Reaching up, he tugged at his head. Relief shuddered through her when she caught the gleam of blond hair. Carter.

“I thought I was going to be too late.” Stepping toward her, he tossed the scrap of black—a woollen cap—to the ground and jerked her into his arms, his grip momentarily crushing.

“You're supposed to be in Auckland.”

“I had a change of plan.”

“You mean you never left,” she said with sudden insight. Carter and Murdoch had been cooking up schemes for days.

Dani leaned into his warmth, breathing in Carter's familiar, comforting scent. “The fire engine's on the way.” The cold in the pit of her stomach intensified as he loosened his hold and stepped away. “All the doors were locked.”

“Until about thirty seconds ago. You're going to need a new kitchen door.”

The breeze gusted. Dani stared at the house and the smoke billowing from beneath it. The building was over one hundred years old and built of tinder-dry kauri, by the time the fire engine got here there wouldn't be anything left. “In a few minutes there won't
be
a house. The main tank's dry.”

A short burst of static distracted Carter, and for the first time she noticed the lip mike. Her chill deepened as he relayed the information that she was all right. If she'd needed an answer as to why Carter was out this late, dressed in black, she had it.

“Murdoch and his men are searching the grounds, but it looks like our boy has given us the slip.”

Carter directed the flashlight beam into the shrubs surrounding the house. “What about your back-up tank?”

Dani directed her own flashlight at a lichen-encrusted tank almost completely enshrouded by honeysuckle. The tank was old, and it leaked. It was kept functioning as an emergency supply for when the main tank was exhausted. “There's a problem. It feeds directly into the house; it doesn't have a hose connection.”

And the other hose wasn't connected to the main plumbing system—it came straight out of the tank—one of the vagaries of a water system that had been constructed before either of them had been born.

Carter examined the tank.
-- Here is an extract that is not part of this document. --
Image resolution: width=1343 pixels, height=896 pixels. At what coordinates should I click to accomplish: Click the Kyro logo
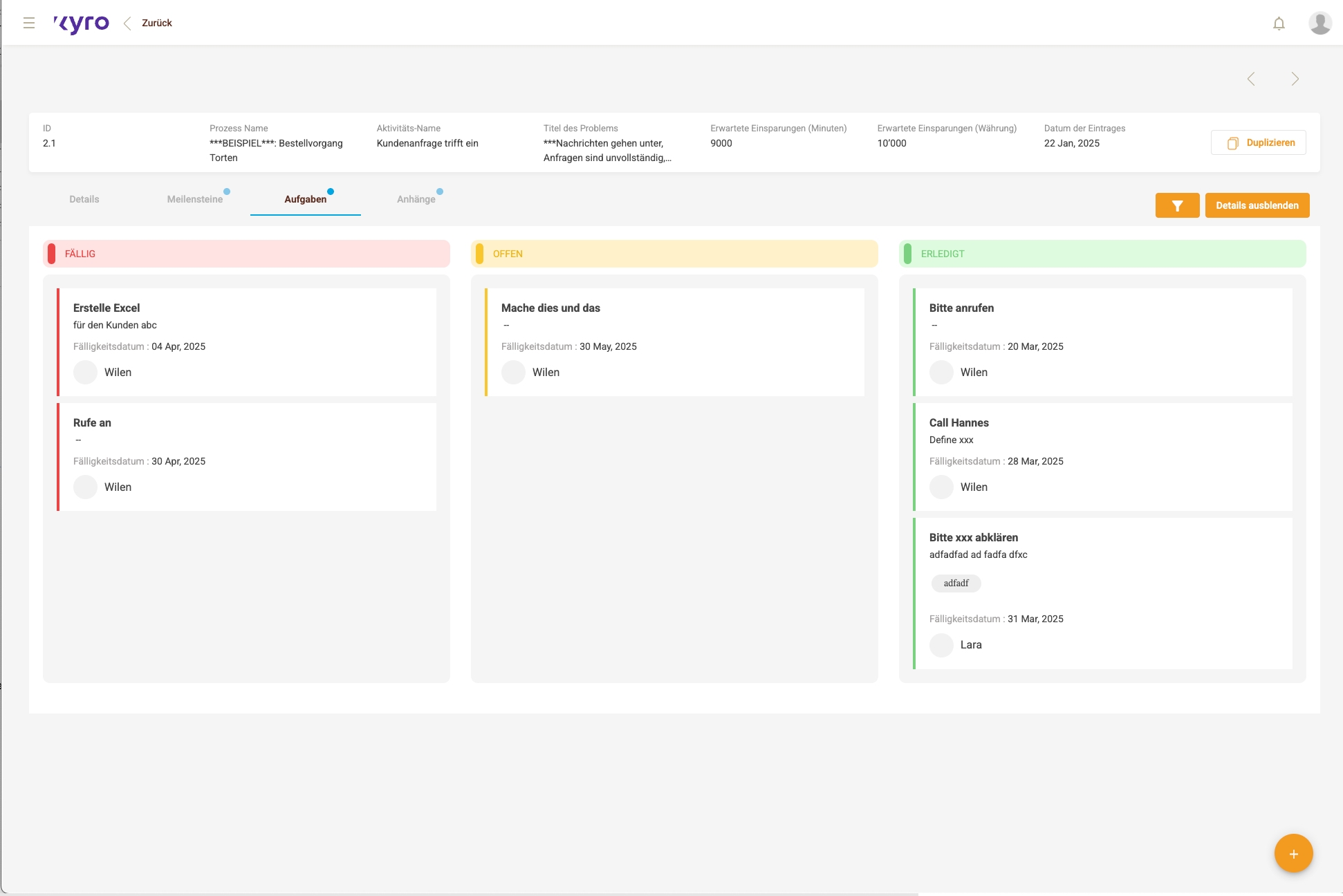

He knew the practicalities of the situation as well as she did. They could connect the house hose up with Dani's garden supply—a small corrugated iron tank that caught the water off the barn roof—but they still wouldn't have enough hose to reach the house. They could try getting more hose from Carter's place, but even if he had enough, by the time they got organized it would be too little, too late.